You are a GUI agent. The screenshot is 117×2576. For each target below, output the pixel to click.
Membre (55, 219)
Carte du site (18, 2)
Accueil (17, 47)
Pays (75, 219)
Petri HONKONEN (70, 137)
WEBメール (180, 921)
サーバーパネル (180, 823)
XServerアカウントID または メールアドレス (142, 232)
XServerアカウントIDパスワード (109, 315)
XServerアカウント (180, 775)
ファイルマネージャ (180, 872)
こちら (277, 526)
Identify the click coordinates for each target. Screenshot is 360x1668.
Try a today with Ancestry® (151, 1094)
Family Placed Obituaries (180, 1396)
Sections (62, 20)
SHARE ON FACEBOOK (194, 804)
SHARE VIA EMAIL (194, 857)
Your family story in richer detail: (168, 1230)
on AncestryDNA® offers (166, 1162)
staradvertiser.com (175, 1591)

--

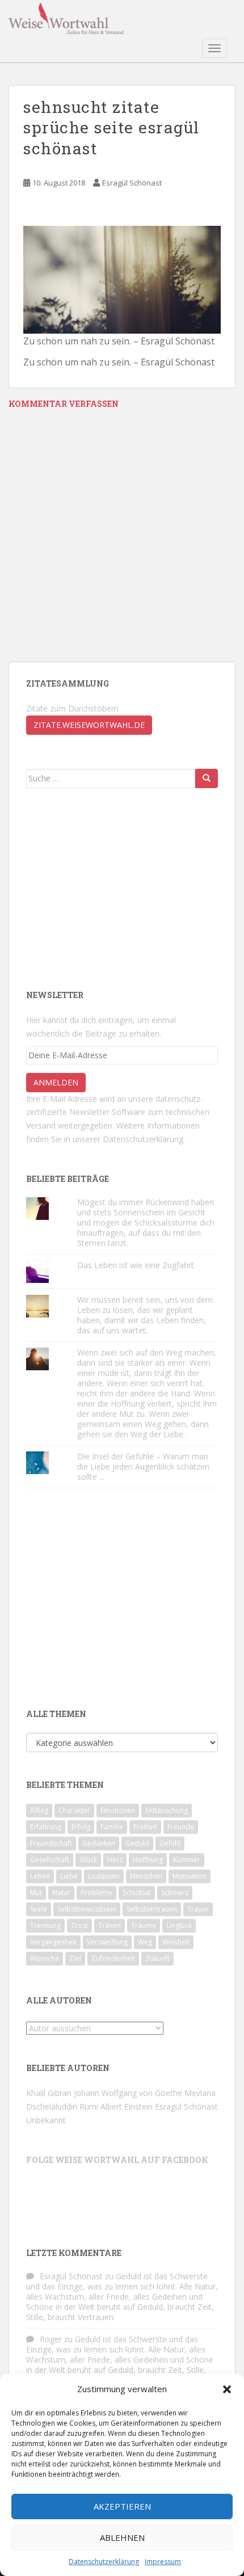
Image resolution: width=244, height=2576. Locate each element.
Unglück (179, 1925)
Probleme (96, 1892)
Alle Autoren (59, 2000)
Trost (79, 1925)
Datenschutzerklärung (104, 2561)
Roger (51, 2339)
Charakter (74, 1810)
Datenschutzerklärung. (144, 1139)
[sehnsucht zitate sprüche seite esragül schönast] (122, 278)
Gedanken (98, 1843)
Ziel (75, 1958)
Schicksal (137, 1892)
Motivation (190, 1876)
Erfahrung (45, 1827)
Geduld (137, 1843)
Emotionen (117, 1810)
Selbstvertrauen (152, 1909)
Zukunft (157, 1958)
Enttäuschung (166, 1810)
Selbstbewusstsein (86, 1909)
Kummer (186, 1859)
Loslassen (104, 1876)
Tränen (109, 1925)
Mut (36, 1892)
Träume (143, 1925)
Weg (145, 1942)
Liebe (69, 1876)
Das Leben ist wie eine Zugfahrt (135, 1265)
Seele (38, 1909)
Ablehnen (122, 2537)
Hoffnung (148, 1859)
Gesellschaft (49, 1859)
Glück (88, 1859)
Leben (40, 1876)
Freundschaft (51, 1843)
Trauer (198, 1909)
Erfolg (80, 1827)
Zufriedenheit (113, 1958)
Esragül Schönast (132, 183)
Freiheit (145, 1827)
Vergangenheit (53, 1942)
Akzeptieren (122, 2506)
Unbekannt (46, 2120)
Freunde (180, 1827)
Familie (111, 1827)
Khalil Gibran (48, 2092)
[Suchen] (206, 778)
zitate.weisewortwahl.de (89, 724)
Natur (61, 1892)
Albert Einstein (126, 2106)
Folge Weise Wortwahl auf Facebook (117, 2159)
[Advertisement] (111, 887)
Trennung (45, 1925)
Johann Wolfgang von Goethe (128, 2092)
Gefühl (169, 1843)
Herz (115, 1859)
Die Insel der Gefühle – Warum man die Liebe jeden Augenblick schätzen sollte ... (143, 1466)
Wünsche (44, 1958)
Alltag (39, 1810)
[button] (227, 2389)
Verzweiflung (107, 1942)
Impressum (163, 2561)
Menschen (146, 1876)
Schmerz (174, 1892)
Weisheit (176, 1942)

- _REQUIRED ACTION_
Can you repeat, word for word, every line above from the one containing "You are a GUI" down to the one containing "XServerアカウントIDパスワード (109, 315)", including both?

- _TASK ANSWER_
You are a GUI agent. The screenshot is 117×2576. For each target below, output the pixel to click.
Membre (55, 219)
Carte du site (18, 2)
Accueil (17, 47)
Pays (75, 219)
Petri HONKONEN (70, 137)
WEBメール (180, 921)
サーバーパネル (180, 823)
XServerアカウントID または メールアドレス (142, 232)
XServerアカウントIDパスワード (109, 315)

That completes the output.